Мальчик, сделанный из кубиков - стр. 17
– Он просто хочет поиграть! – сообщает она. – Он любит детей.
– Вы не могли бы отозвать его? – прошу я так вежливо, как только способен, но с ноткой сдерживаемой ярости.
Ее тон изменяется.
– Он дружелюбный пес, он не кусается.
Сэм извивается у меня на руках, скуля и всхлипывая, пытается вырваться. Женщина громко прищелкивает языком, хватает пса за ошейник и тянет назад.
– Пойдем, Тимми, поиграем в другом месте.
Я смотрю, как она удаляется – совершенно явно даже не думая о том ужасе, который навела ее паршивая шавка, и что дело может быть куда серьезнее, чем просто мальчик, который не любит собак.
– Эй! – рявкаю я ей вслед. – Ваша сраная псина должна быть на поводке! Или правила не для вас написаны?
Она оглядывается, явно озадаченная моим взрывом.
– Ну хватит, – негромко говорю я Сэму, отводя со лба волосы. Он негромко всхлипывает, обхватив себя руками с такой силой, что побелели костяшки. – Хватит, сын, пойдем в кафе.
Уходя, я оглядываюсь и вижу группу ребятишек, которые перебрасывают друг другу летающую тарелку. Им явно весело и комфортно в компании; их родители сидят рядышком на скамейке, болтая и наслаждаясь солнечным днем. Чувствую мгновенный укол зависти к этим людям. Везет им.
– Папа, теперь в кафе?
– Да, мы идем в кафе.
– Можно мне вспененного молока?
– Да.
– Та собака была страшная. Она мне не понравилась.
– Я знаю.
Вот и погуляли.
Глава 4
В кафе относительно тихо. Приткнувшееся среди небольшого ряда магазинов, это одно из квази-хипстерских заведений, которые в последнее время начали возникать в округе как грибы после дождя с прицелом на мамаш из среднего класса, которые выросли на сериале «Друзья» и не мыслят себе жизни без «Центральной кофейни». Интерьер здесь выдержан в стиле знаменитого голливудского «Кафе 101». В углу стоит допотопный музыкальный автомат, а стены увешаны безвкусными изображениями знойных женщин и печальных наивных юношей в стиле шестидесятых. Сэма они просто завораживают. Мы занимаем наше обычное место в уголке – большой диван рядом с широким деревянным столом, заваленным старыми комиксами и журналами.
– Папа, почему у той тетеньки зеленое лицо? Папа, почему детей рисуют с такими большущими головами?
Говорю ему, что понятия не имею. Шестидесятые были тем еще времечком.

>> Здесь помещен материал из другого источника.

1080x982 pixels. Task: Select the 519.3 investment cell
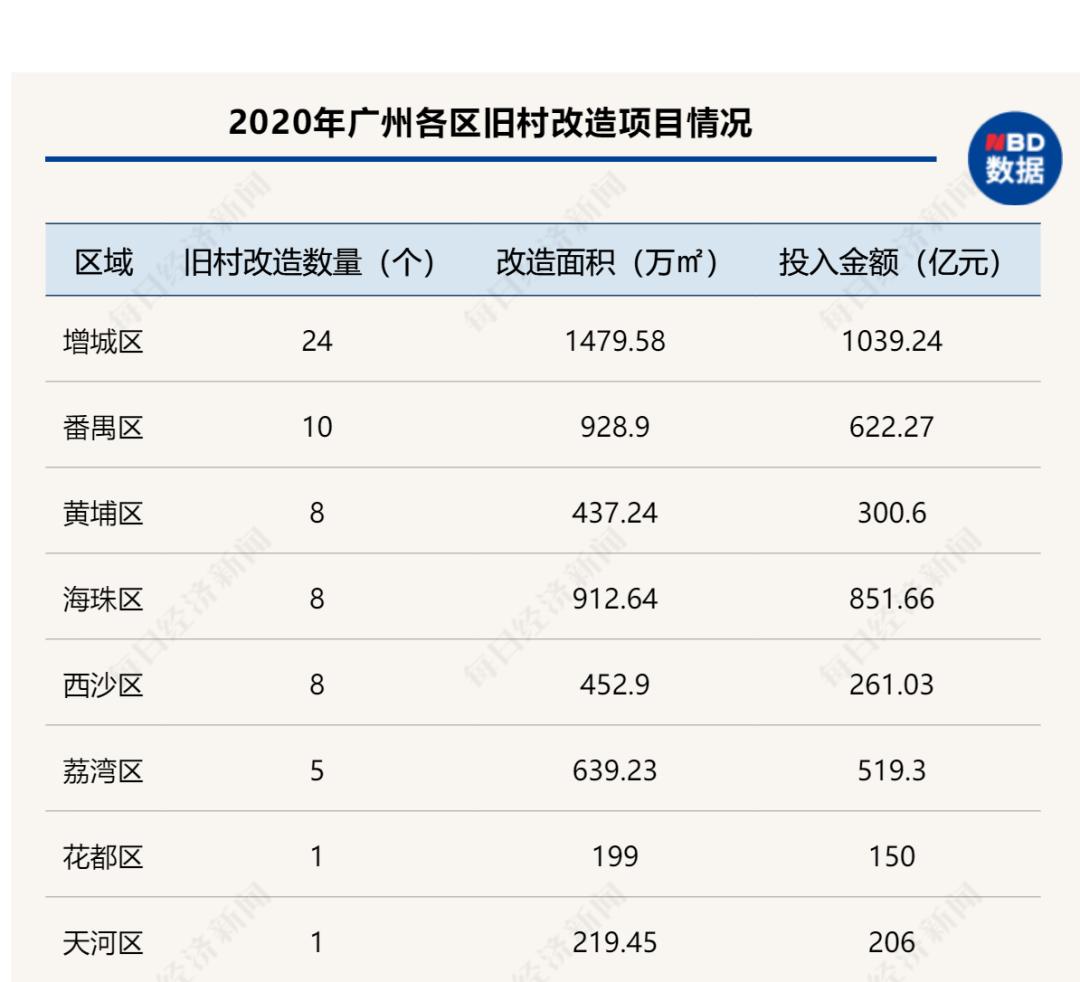(x=892, y=771)
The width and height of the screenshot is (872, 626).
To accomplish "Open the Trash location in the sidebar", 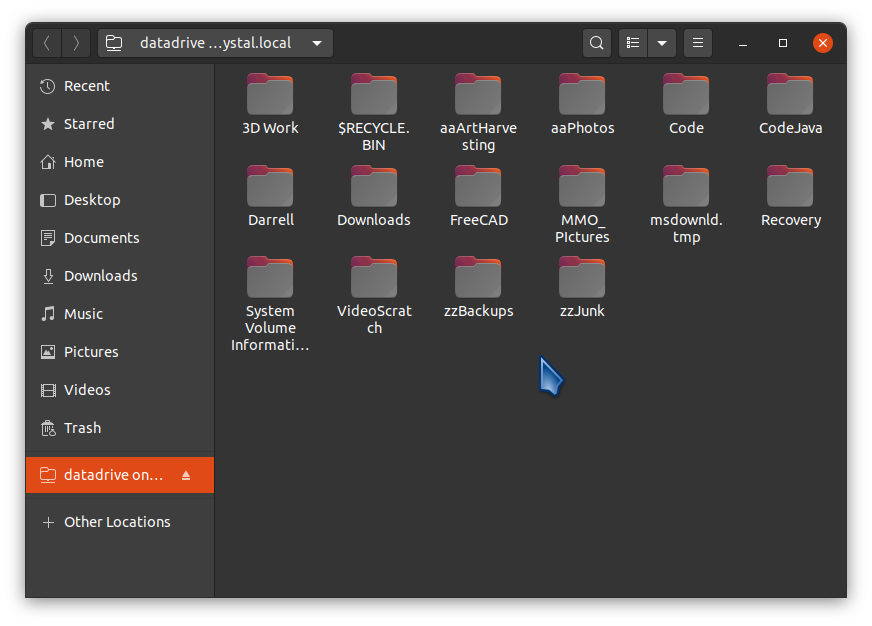I will point(82,428).
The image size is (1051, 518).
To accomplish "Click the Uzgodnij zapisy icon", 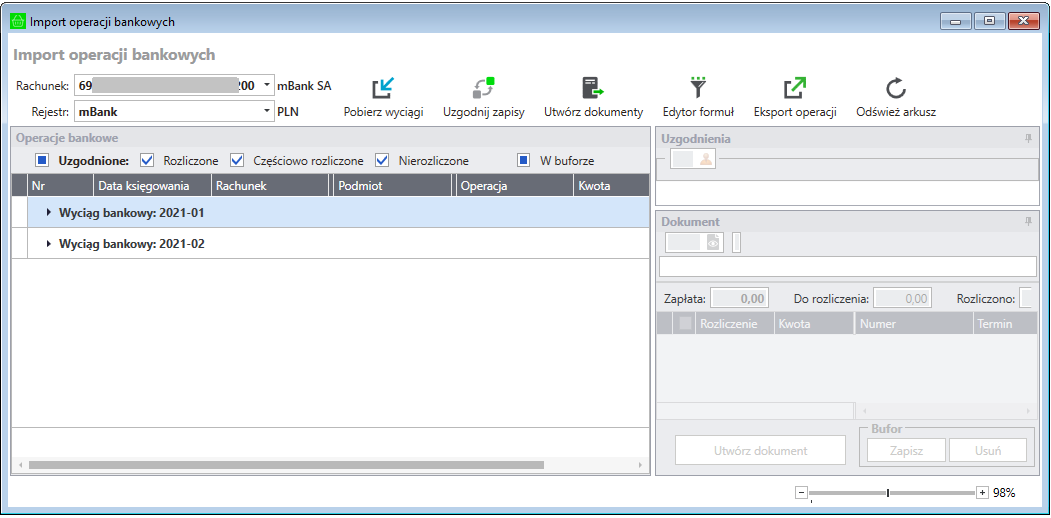I will (x=484, y=89).
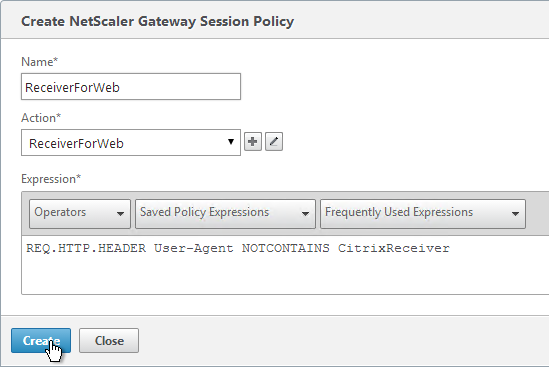Image resolution: width=549 pixels, height=367 pixels.
Task: Click the Action combo box arrow
Action: coord(230,142)
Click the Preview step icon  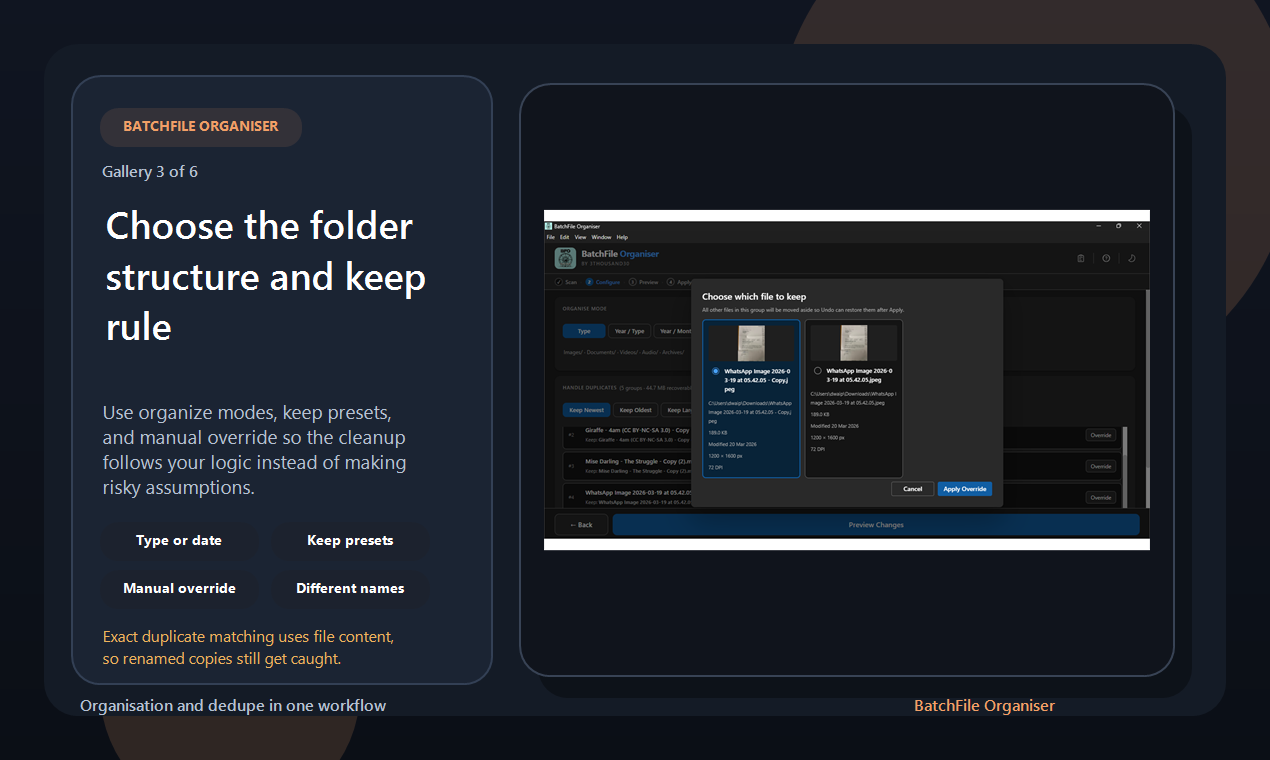(x=632, y=282)
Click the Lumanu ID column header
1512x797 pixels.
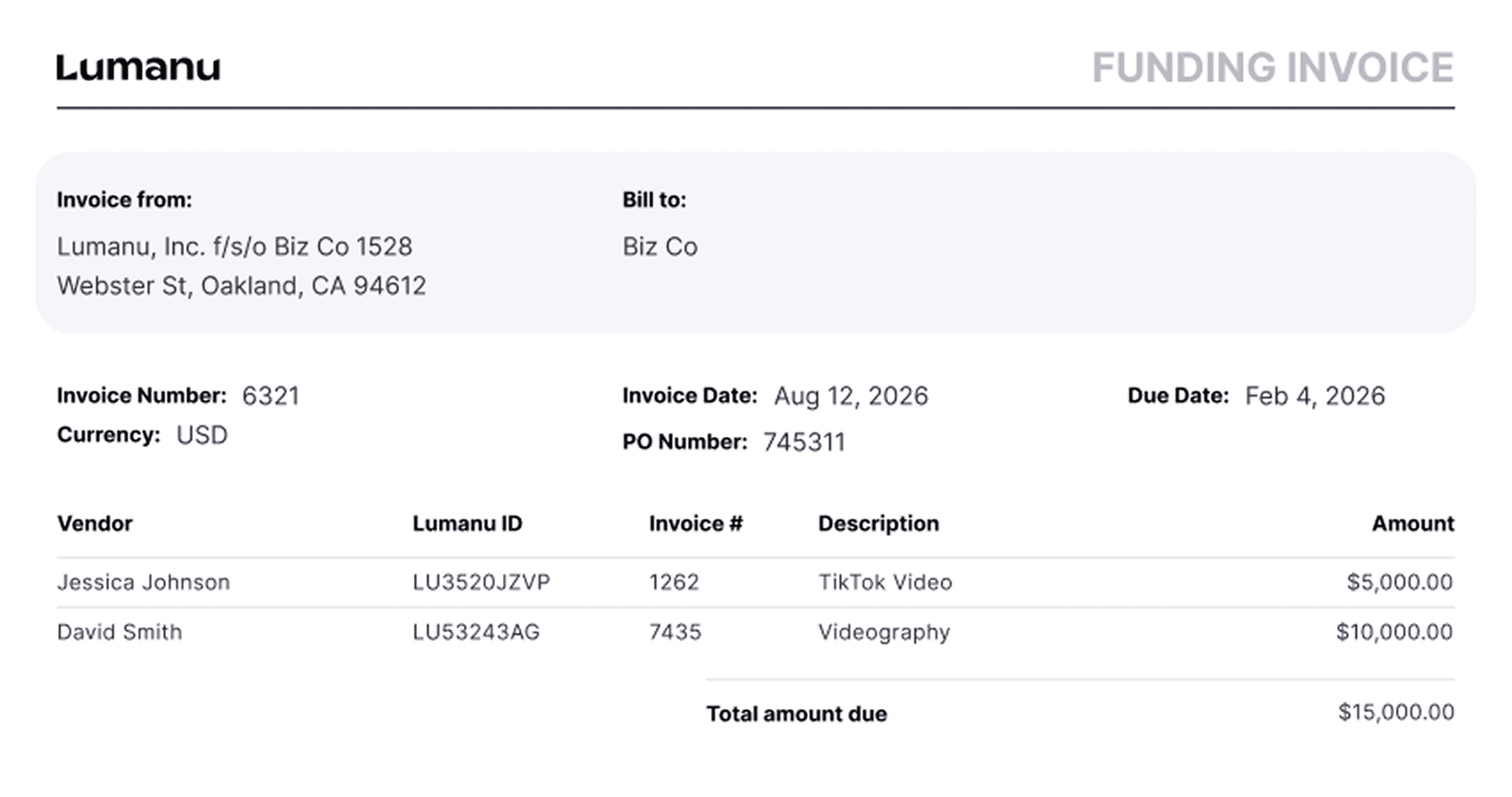[x=467, y=523]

Себе заказываю капучино – лучший на всем Западе, если верить написанной мелом на доске перед входом записи. Кроме нее, там красуется еще цитата Тома Элиота: «Свою жизнь я измеряю кофейными ложечками», выведенная до омерзения затейливым почерком. Бариста, который – разумеется – носит усы в стиле киношных злодеев 1920-х годов и обтягивающую винтажную футболку, сквозь которую видно все ребра наперечет, приносит его мне, а потом подает Сэму подогретое молоко, устроив из этого целое представление.